De Serneels à Gunnarsdottir: les raisons du grand changement chez les Red Flames
L’Islandaise Elisabet Gunnarsdottir plonge dans le brasier des Red Flames à quelques mois de l’Euro et avec un rêve brésilien dans le viseur. Le football féminin belge poursuit son évolution.
Quand on demandait à Sir Alex Ferguson le secret de sa longévité, le légendaire coach écossais de Manchester United attirait toujours les regards vers le terrain. Là, sur la pelouse d’Old Trafford, ses 1.500 matchs à la tête des Red Devils ont été jalonnés de talents bien différents, des centres de David Beckham aux dribbles de Cristiano Ronaldo en passant par les buts à la pelle de Robin van Persie. La clé pour rester au sommet? Continuer de se réinventer. Pas spécialement en révolutionnant la tactique, plutôt en adaptant le système de jeu aux atouts des plus gros calibres du vestiaire. Pour durer, il faut pouvoir faire évoluer ses idées.
En Suède, c’est également ce qu’on disait d’Elisabet Gunnarsdottir. Celle que les Suédois ont surnommé «Beta» a passé quinze années sur le banc du club de Kristianstads, entre 2009 et 2023. En attirant successivement des grands noms du football islandais, suédois ou danois, et en modelant toujours son équipe et son plan tactique de façon à rendre son équipe compétitive dans le championnat de Suède, l’un des plus relevés du football féminin mondial.

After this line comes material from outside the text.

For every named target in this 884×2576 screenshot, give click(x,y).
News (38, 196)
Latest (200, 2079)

Un caméléon en crampons qui s’invite à la table des discussions quand certains clubs de haut vol doivent trouver une nouvelle patronne sportive.

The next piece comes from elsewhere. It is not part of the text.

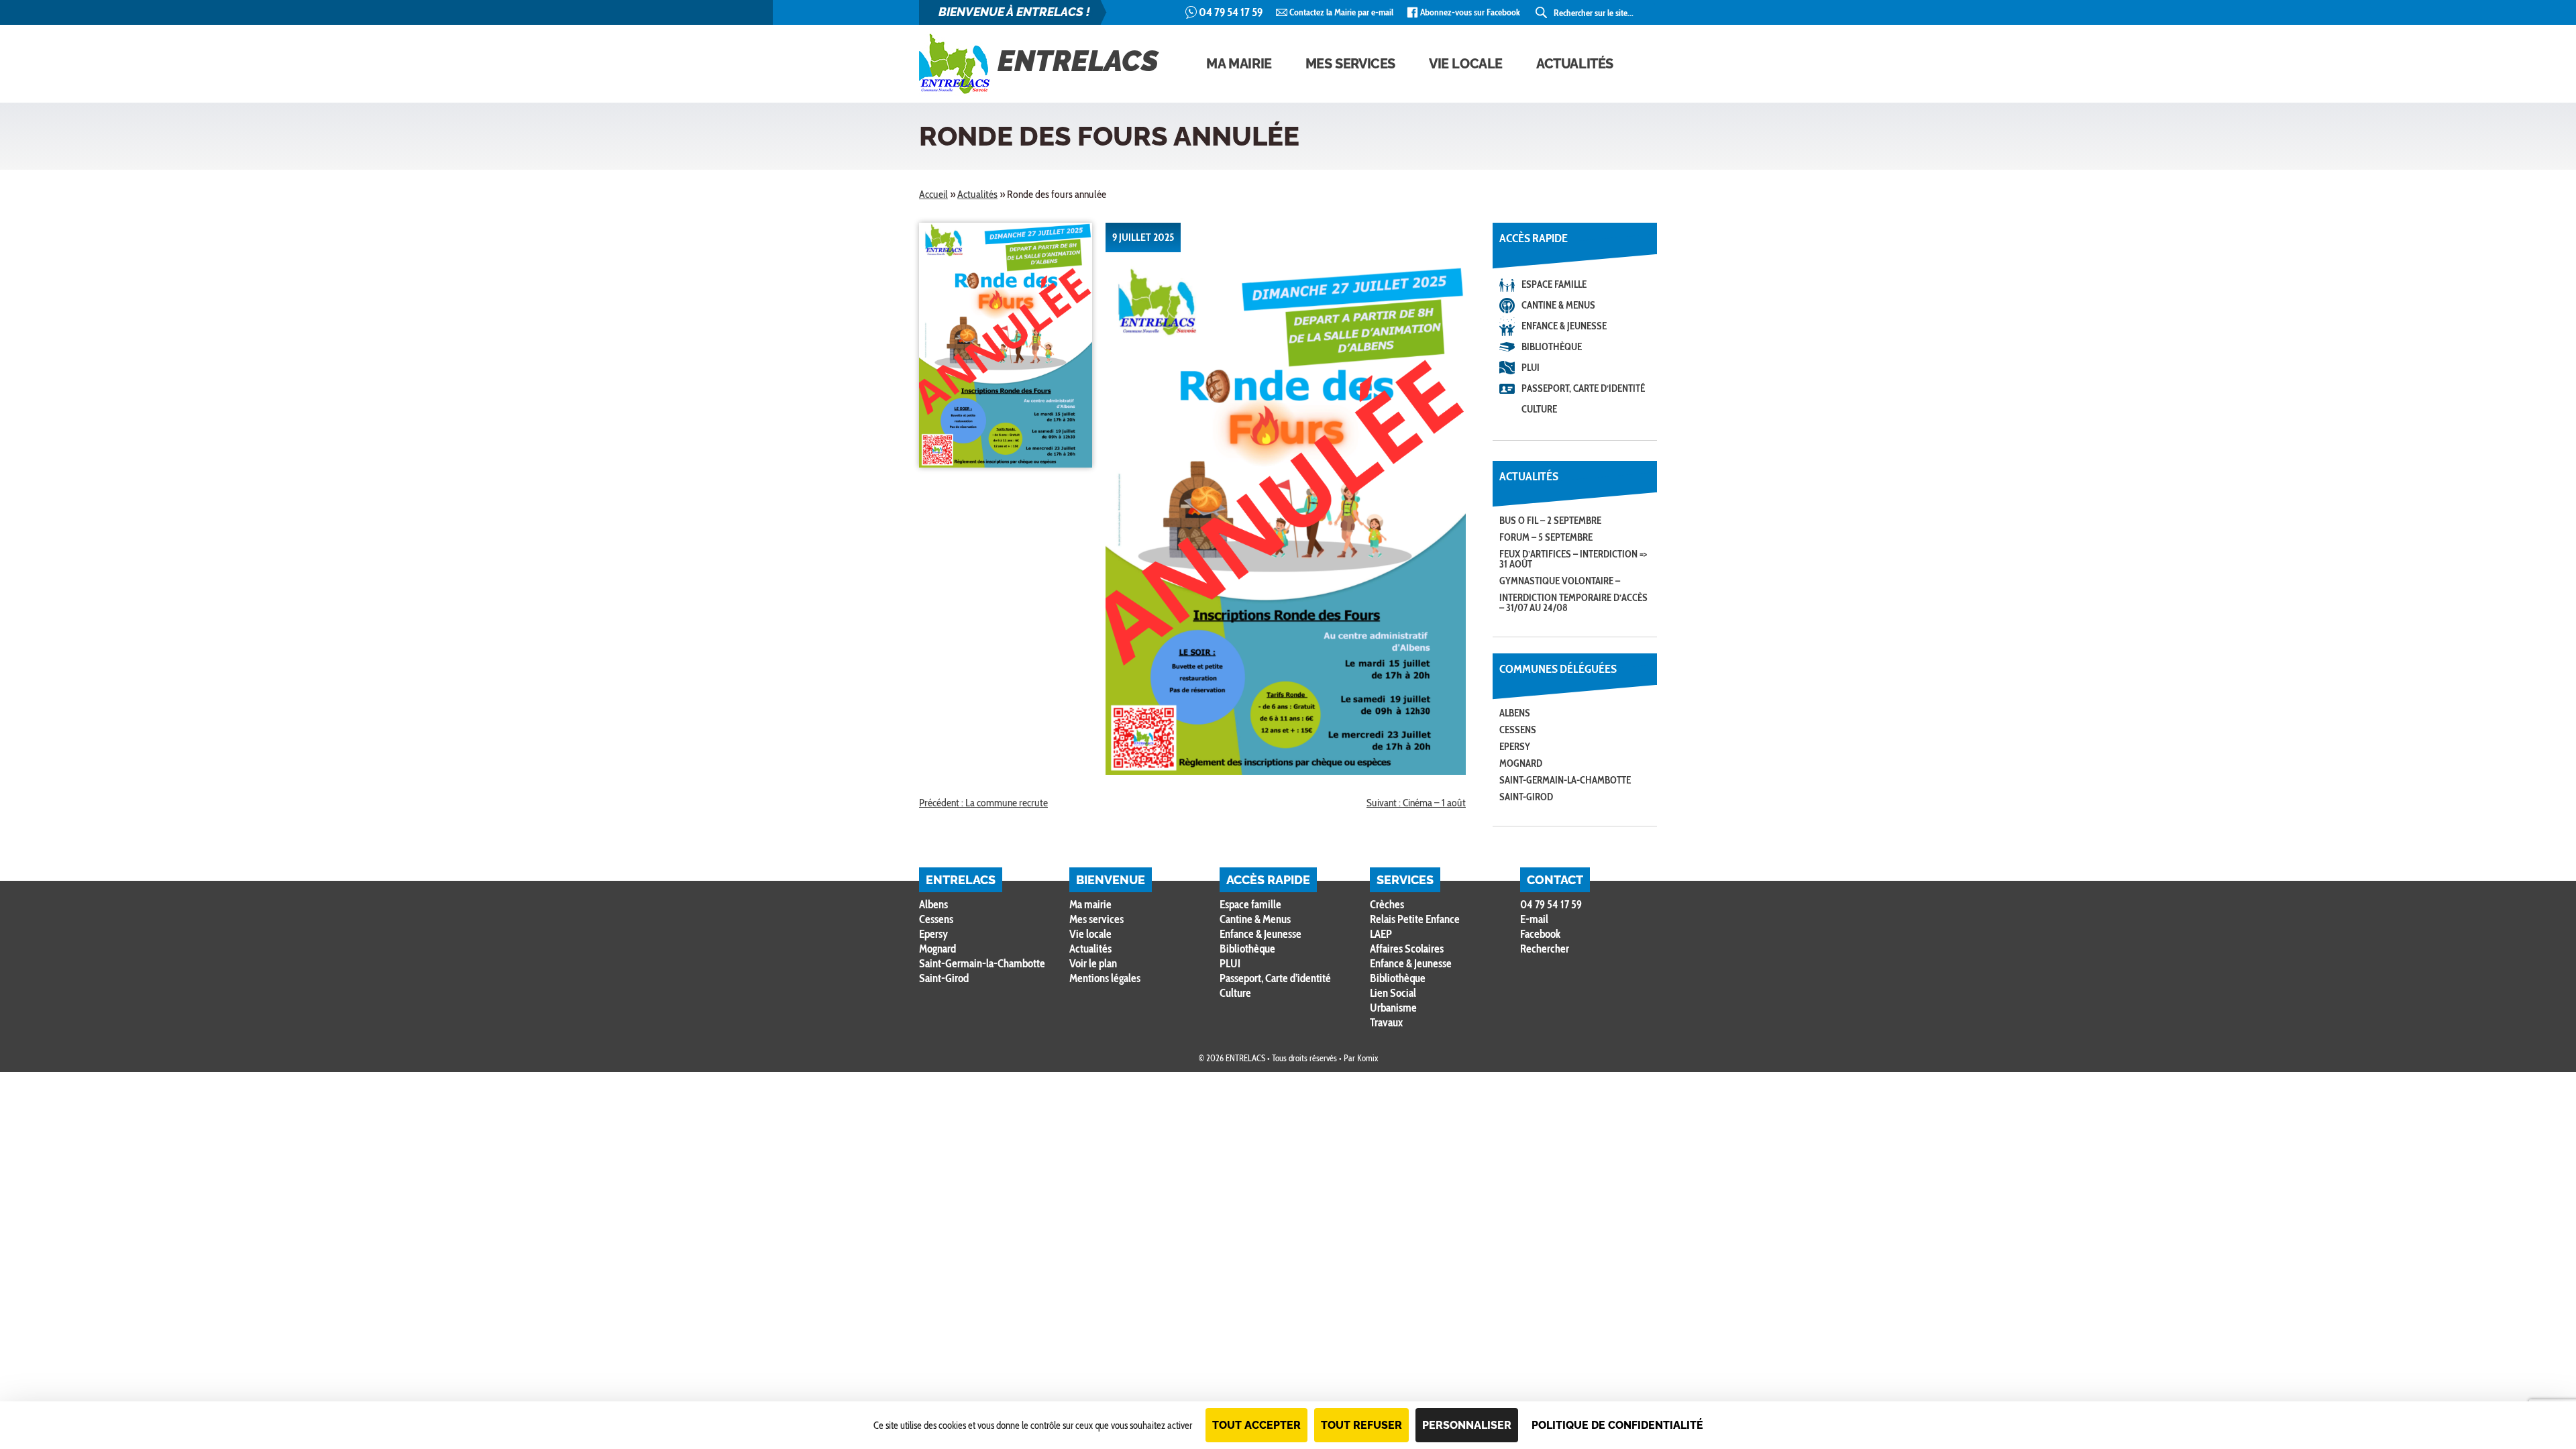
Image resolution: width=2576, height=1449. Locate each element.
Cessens (1517, 730)
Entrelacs (1078, 61)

Du côté de Chelsea, l’un des clubs les plus puissants sur l’échiquier du football féminin mondial, on envisage ainsi très sérieusement le profil de «Beta» quand vient l’heure de trouver une remplaçante à Emma Hayes, la coach en vogue qui s’apprête à traverser l’Atlantique pour diriger la sélection américaine. Si le poste sur le banc des «Blues» revient finalement à la Française Sonia Bompastor, Gunnarsdottir reste en course jusqu’à l’ultime short-list. L’histoire était la même à Aston Villa, où la fonction de coach avait finalement été offerte au Batave Robert de Pauw, ainsi qu’à Portland, dans le puissant championnat américain, où le profil de l’Islandaise séduisait sans décrocher la timbale.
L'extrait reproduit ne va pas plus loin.